### Raw listing
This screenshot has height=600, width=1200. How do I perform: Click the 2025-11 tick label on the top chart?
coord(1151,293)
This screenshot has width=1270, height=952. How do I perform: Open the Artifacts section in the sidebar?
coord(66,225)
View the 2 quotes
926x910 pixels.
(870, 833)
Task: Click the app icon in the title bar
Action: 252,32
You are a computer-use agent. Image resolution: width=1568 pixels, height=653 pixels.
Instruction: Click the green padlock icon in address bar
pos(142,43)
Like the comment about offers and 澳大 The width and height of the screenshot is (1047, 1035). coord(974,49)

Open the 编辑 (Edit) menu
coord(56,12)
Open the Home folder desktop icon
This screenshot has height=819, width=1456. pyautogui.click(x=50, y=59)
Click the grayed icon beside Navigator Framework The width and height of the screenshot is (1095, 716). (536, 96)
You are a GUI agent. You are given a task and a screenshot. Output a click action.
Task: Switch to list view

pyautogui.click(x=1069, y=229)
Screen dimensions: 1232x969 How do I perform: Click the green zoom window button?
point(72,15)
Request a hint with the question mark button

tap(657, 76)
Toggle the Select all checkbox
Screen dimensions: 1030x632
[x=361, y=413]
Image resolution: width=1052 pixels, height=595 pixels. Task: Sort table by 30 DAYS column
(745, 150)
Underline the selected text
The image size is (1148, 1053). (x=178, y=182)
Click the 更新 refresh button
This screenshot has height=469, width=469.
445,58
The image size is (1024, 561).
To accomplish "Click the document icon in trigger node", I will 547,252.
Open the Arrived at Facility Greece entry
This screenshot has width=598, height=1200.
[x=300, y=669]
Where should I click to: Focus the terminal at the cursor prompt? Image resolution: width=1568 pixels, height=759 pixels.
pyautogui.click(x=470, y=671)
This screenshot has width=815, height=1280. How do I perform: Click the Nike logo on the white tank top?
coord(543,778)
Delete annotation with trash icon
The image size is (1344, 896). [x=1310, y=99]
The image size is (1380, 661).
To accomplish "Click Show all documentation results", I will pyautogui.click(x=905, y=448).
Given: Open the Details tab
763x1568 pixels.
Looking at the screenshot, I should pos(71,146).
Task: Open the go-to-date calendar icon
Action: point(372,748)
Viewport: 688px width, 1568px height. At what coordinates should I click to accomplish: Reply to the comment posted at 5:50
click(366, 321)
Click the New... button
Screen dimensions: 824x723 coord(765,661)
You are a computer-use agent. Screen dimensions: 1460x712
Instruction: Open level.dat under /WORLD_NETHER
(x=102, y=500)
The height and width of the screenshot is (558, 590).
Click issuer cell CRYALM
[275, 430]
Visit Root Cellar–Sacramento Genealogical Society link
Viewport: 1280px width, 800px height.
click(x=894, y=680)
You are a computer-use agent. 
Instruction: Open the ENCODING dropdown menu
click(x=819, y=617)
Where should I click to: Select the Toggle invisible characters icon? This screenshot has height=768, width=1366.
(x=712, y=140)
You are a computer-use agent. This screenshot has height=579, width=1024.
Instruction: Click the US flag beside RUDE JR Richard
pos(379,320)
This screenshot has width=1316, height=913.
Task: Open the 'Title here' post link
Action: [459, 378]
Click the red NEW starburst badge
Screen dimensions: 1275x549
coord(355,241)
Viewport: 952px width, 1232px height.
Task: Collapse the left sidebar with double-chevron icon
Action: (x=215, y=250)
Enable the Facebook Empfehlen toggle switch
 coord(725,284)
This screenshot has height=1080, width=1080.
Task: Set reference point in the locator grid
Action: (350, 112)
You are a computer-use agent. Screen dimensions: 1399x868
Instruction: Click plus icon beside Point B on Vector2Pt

### Exercise task
Reproduce the entire listing above line for line, without changing anything.

### Correct response
This screenshot has height=600, width=1200. How do I perform: Click the 2025-11 tick label on the top chart?
coord(1151,293)
This screenshot has width=1270, height=952. How do I perform: Open the Artifacts section in the sidebar?
coord(66,225)
View the 2 quotes
926x910 pixels.
(870, 833)
Task: Click the app icon in the title bar
Action: 252,32
You are a computer-use agent. Image resolution: width=1568 pixels, height=653 pixels.
Instruction: Click the green padlock icon in address bar
pos(142,43)
Like the comment about offers and 澳大 The width and height of the screenshot is (1047, 1035). coord(974,49)

Open the 编辑 (Edit) menu
coord(56,12)
Open the Home folder desktop icon
This screenshot has height=819, width=1456. pyautogui.click(x=50, y=59)
Click the grayed icon beside Navigator Framework The width and height of the screenshot is (1095, 716). (536, 96)
You are a GUI agent. You are given a task and a screenshot. Output a click action.
Task: Switch to list view

pyautogui.click(x=1069, y=229)
Screen dimensions: 1232x969 How do I perform: Click the green zoom window button?
point(72,15)
Request a hint with the question mark button

tap(657, 76)
Toggle the Select all checkbox
Screen dimensions: 1030x632
[x=361, y=413]
Image resolution: width=1052 pixels, height=595 pixels. Task: Sort table by 30 DAYS column
(745, 150)
Underline the selected text
The image size is (1148, 1053). (x=178, y=182)
Click the 更新 refresh button
This screenshot has height=469, width=469.
445,58
The image size is (1024, 561).
To accomplish "Click the document icon in trigger node", I will 547,252.
Open the Arrived at Facility Greece entry
This screenshot has width=598, height=1200.
[x=300, y=669]
Where should I click to: Focus the terminal at the cursor prompt? Image resolution: width=1568 pixels, height=759 pixels.
pyautogui.click(x=470, y=671)
This screenshot has width=815, height=1280. How do I perform: Click the Nike logo on the white tank top?
coord(543,778)
Delete annotation with trash icon
The image size is (1344, 896). [x=1310, y=99]
The image size is (1380, 661).
To accomplish "Click Show all documentation results", I will pyautogui.click(x=905, y=448).
Given: Open the Details tab
763x1568 pixels.
Looking at the screenshot, I should pos(71,146).
Task: Open the go-to-date calendar icon
Action: point(372,748)
Viewport: 688px width, 1568px height. At what coordinates should I click to accomplish: Reply to the comment posted at 5:50
click(366, 321)
Click the New... button
Screen dimensions: 824x723 coord(765,661)
You are a computer-use agent. Screen dimensions: 1460x712
Instruction: Open level.dat under /WORLD_NETHER
(x=102, y=500)
The height and width of the screenshot is (558, 590).
Click issuer cell CRYALM
[275, 430]
Visit Root Cellar–Sacramento Genealogical Society link
Viewport: 1280px width, 800px height.
click(x=894, y=680)
You are a computer-use agent. 
Instruction: Open the ENCODING dropdown menu
click(x=819, y=617)
Where should I click to: Select the Toggle invisible characters icon? This screenshot has height=768, width=1366.
(x=712, y=140)
You are a computer-use agent. This screenshot has height=579, width=1024.
Instruction: Click the US flag beside RUDE JR Richard
pos(379,320)
This screenshot has width=1316, height=913.
Task: Open the 'Title here' post link
Action: [459, 378]
Click the red NEW starburst badge
Screen dimensions: 1275x549
coord(355,241)
Viewport: 952px width, 1232px height.
Task: Collapse the left sidebar with double-chevron icon
Action: (x=215, y=250)
Enable the Facebook Empfehlen toggle switch
 coord(725,284)
This screenshot has height=1080, width=1080.
Task: Set reference point in the locator grid
Action: (350, 112)
You are a computer-use agent. Screen dimensions: 1399x868
Instruction: Click plus icon beside Point B on Vector2Pt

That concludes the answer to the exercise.